- _Task brief_:
The lines wanted are those from the one containing "You are a computer-use" to the last line of the entries below; output them exactly, leaving out pictures.

- _Source records_:
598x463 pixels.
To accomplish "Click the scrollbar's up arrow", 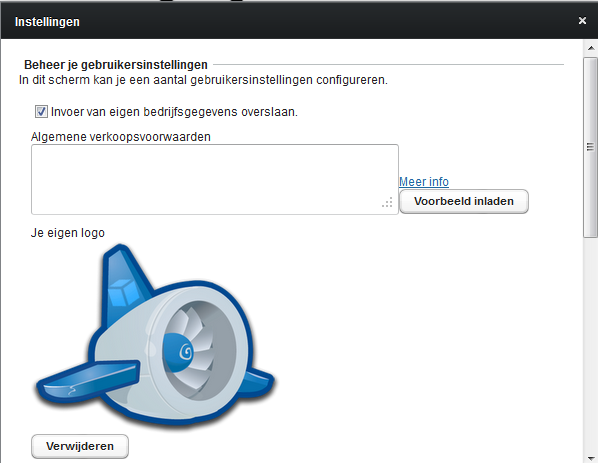I will coord(591,48).
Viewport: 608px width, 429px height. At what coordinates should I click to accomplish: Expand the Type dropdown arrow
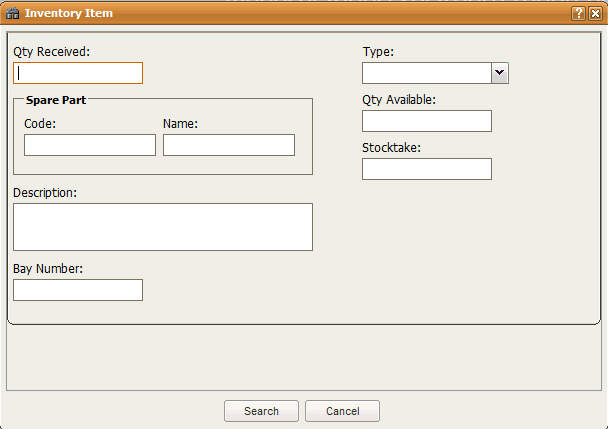pos(499,73)
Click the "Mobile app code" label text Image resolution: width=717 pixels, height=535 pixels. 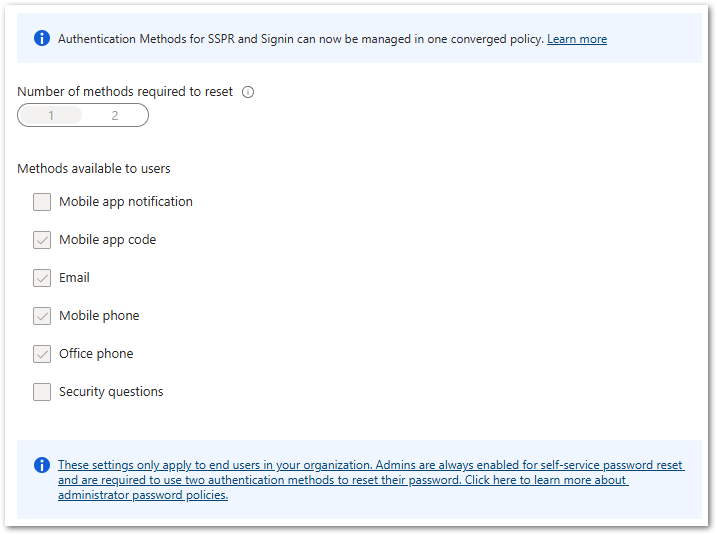(x=108, y=240)
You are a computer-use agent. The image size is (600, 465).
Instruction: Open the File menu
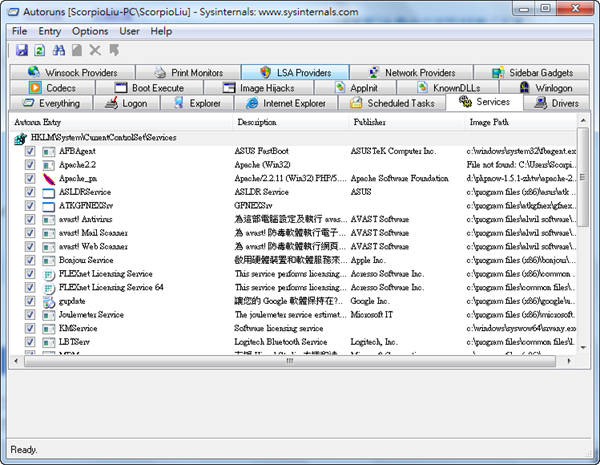pyautogui.click(x=19, y=31)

- _Answer section_:
You are a computer-use agent. The image size is (600, 465).
Instruction: Open the File menu
pyautogui.click(x=19, y=31)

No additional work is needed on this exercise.